Now, I know that some of you have never had a beef with the Church, and you may be having a hard time understanding what I’m talking about. I’ll try to explain it this way:
I love pudding,
but not the skin.
And I feel like a lot of what Christians say and write and sing has a skin on it. There’s a plastic veneer that we call authenticity. It’s what we’ve decided holiness looks, smells, and acts like because we can’t quite grasp the real thing. At least that’s what it’s like when I do it.
I got where I couldn’t emotionally or mentally stand to be around it. But before this turns into the sad tale of a soul-hurt ginger, let me tell you something good that came out of all that.
I lost all my heroes.
Having grown up in the church, surrounded by pastors and Christians and having certain speakers and teachers and musicians shoved in my face as standards of truth, justice, and the American Way, I came back into the mainstream not knowing many of the faces or names (or, thankfully, the christianese… Apparently, we’re big on making much of Jesus these days.) that seem so popular among some.
They had their big platforms and their nice haircuts and thousands of Twitter followers, but they might as well have been my second grade bus driver for all I knew of them.
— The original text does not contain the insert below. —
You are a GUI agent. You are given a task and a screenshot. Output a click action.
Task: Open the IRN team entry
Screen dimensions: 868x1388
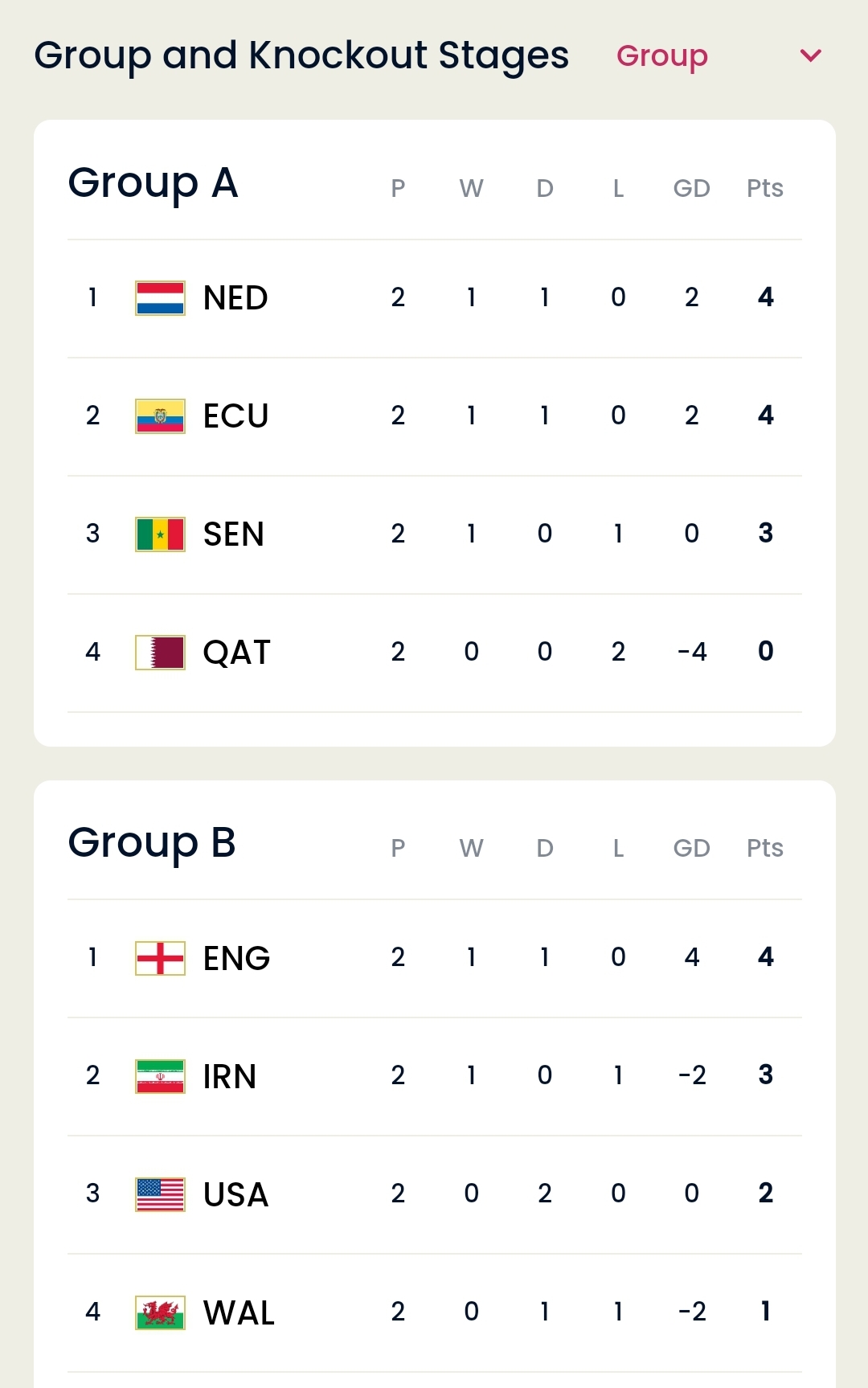tap(435, 1076)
It was disconcerting at first—I went back into this world with some of my old habits—as I was looking for voices to follow.
But then I realized something nice: 
Everyone was on equal ground.
                   Nobody was my mini-Jesus.
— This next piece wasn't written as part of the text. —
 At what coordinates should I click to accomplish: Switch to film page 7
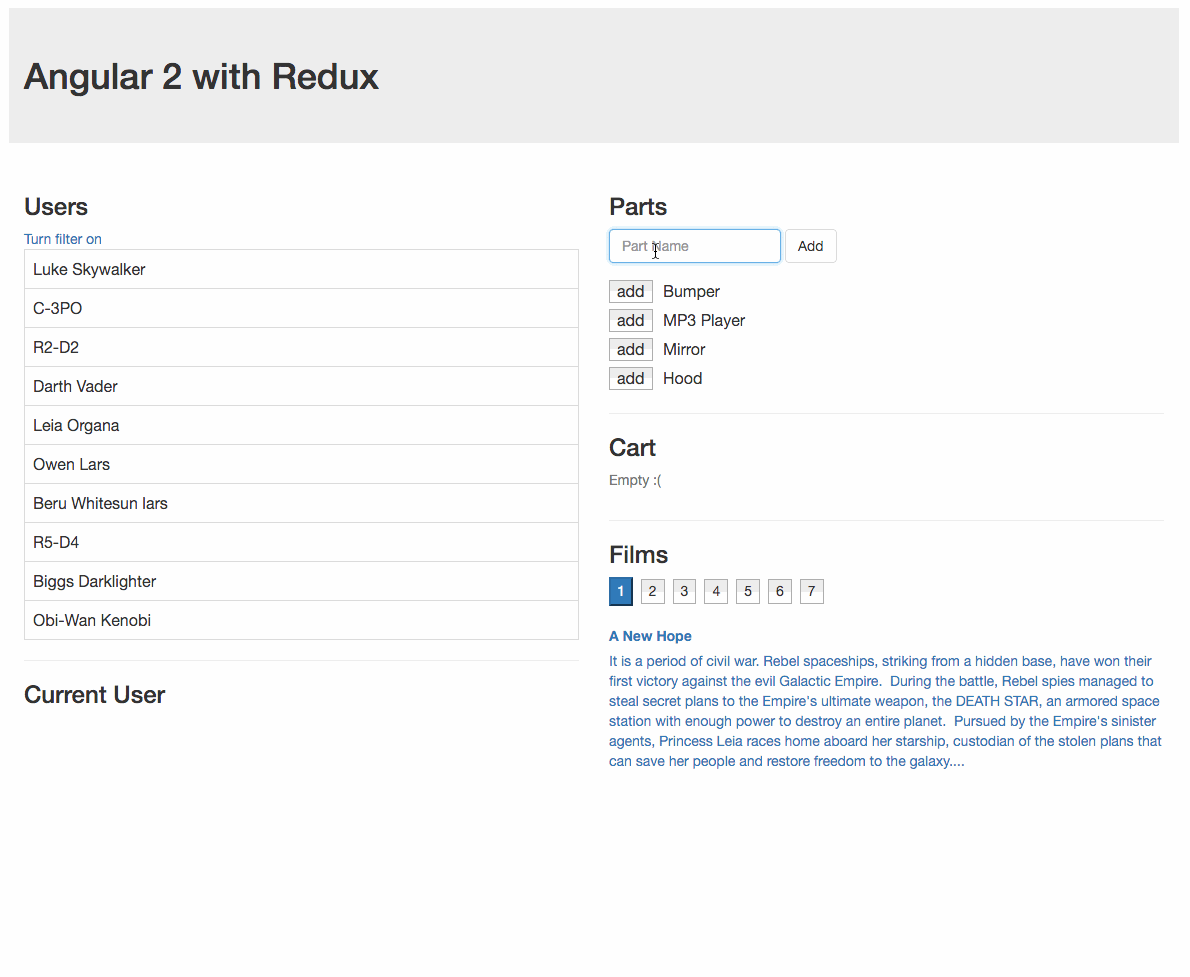pos(811,591)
Nobody held sway over me, preaching down from their studio located in beautiful downtown Mount Sinai. I had no preconceived ideas about them. All I had were their words, and what they did. Both of which are easy to see on the web these days.
Some of them are easy to dismiss. If you’re overly political or every other word is about this sinner’s agenda, or that sinner corrupting our nation, I don’t need you in my ear holes. But others are harder to discern (You like how I used that oh-so-holy word?). But that’s always been the case. Finding good teachers is like dating in a way. There are some obvious nut-jobs that you will most certainly do well to stay away from, but then there are the seemingly normal ones that only explode into insanity weeks or months after you’ve been seeing one another.
So, there are a few people I’m watching right now.
I’m seeing who I can trust in this strange new (again) landscape. I just may not be watching them for what you think. Some of you are doing that thing where you nod slowly with your eyes closed because you think I’m talking about how important it is to watch our words and actions because of our (aaand here comes another super-spiritual word) witness. But that’s not what I’m talking about at all. I don’t care if he (or she) has a beer with his Shake Shack burger, or smokes a pipe because of their LOTR obsession.
I don’t care about their sin, I care about their repentance.
We’re always tripping over our own feet in one way or another. We all have our sins—some are just more obvious than others. I’d much rather have honest sinners than mask-wearing, self-righteous know-it-all’s any day of the week.
I want brothers and sisters that are aware that they aren’t better than anyone else, nor are they anyone’s master.
I want people who’d rather give their time and love to people who can’t further their career rather than pander to those who can.
But I sure as heck don’t want any more heroes.
Heroes are for comic books. Christian teachers I will sit at the feet of will just as quickly wash mine. They will openly struggle. They will honestly doubt…
…Well, sometimes.
Because they’ll also be human. And they won’t hide that junk (They’ll try not to, anyway), because seeing their mistakes is important. In short, they will be what all Christians should be—so shocked by grace that we can do nothing but utter our thankfulness in front of the rest of the world—telling them all about our true Hero.